*What you are asked to do:*
Please reproduce the passage of the tax update below word for word, from "The final Belgian" up to and including "social security contributions.".

Global Daily Tax Update

 Sign up for tax alert emails    TNU homepage    Tax newsroom    Email this document    Print this document

January 8, 2020
2020-5024

Belgium publishes legislation on Mandatory Disclosure Rules

Executive summary

On 12 December 2019, the Belgian Parliament adopted legislation implementing the European Union (EU) Directive on the mandatory disclosure and exchange of cross-border tax arrangements (referred to as DAC6 or the Directive). Under DAC6, taxpayers and intermediaries are required to report cross-border reportable arrangements from 1 July 2020. However, reports will retrospectively cover arrangements where the first step is implemented between 25 June 2018 and 1 July 2020.1

The Belgian legislation, which was published in the Belgian Official Gazette on 30 December 2019, will enter into force and be effective on 1 July 2020.

The final Belgian Mandatory Disclosure Rules (MDR) legislation is broadly aligned to the requirements of the Directive and its text is the same as the draft Belgian legislation issued on 26 November 2019 as discussed in EY Global Tax Alert, Belgium publishes draft proposal on Mandatory Disclosure Rules, dated 17 December 2019.

The key highlights of the Belgian legislation are summarized below.

Key Highlights

  • The scope of the taxes covered under the Belgian legislation is fully aligned with the Directive and applies to all taxes except value-added tax, customs duties, excise duties and compulsory social security contributions.
  • The Belgian legislation defines a reportable cross-border arrangement exactly in line with the Directive. Namely an arrangement is reportable if:
    • The arrangement meets the definition of a cross-border arrangement; and
    • The arrangement meets at least one of the hallmarks A-E specified in Annex IV of the Directive.
  • The Belgian legislation does not cover domestic arrangements and does not include any hallmarks in addition to hallmarks A-E included in Annex IV of the Directive.
  • The description of the hallmarks included in the Belgian legislation follows the text of the hallmarks included in DAC6. Most elements of the hallmarks included in DAC6 are not expressly defined.
  • In accordance with DAC6, under the Belgian legislation, the main benefit test will be satisfied if it can be established that the main benefit or one of the main benefits which, having regard to all relevant facts and circumstances, a person may reasonably expect to derive from an arrangement, is the obtaining of a tax advantage.
  • The definition of an intermediary under the Belgian legislation is in line with the Directive.
  • The Belgian legislation exempts intermediaries from the obligation to report where the reporting obligation would breach legal professional privilege (LPP). The exemption for LPP is only expected to apply in limited cases, namely where the determination of the legal position of the relevant taxpayer is at stake (e.g., where an intermediary advises the taxpayer on the possible outcome and risks of starting legal proceedings), or where the relevant taxpayer is represented or defended in court. In addition, the LPP exemption can only apply if the intermediary advising on the determination of the legal position of the relevant taxpayer has taken no part in co-planning, designing or implementing the reportable arrangement. In addition, the LPP exemption can only be claimed if the relevant intermediary advising on the determination of the legal position of the relevant taxpayer has taken no part in co-planning, designing or implementing the reportable arrangement.

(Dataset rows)
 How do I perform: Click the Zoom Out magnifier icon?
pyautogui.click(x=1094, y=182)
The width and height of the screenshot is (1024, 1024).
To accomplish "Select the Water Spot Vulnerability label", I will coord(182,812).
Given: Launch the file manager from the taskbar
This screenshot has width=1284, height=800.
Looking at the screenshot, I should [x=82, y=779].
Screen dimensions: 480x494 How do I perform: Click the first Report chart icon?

*Response to the exercise:*
The final Belgian Mandatory Disclosure Rules (MDR) legislation is broadly aligned to the requirements of the Directive and its text is the same as the draft Belgian legislation issued on 26 November 2019 as discussed in EY Global Tax Alert, Belgium publishes draft proposal on Mandatory Disclosure Rules, dated 17 December 2019.

The key highlights of the Belgian legislation are summarized below.

Key Highlights

  • The scope of the taxes covered under the Belgian legislation is fully aligned with the Directive and applies to all taxes except value-added tax, customs duties, excise duties and compulsory social security contributions.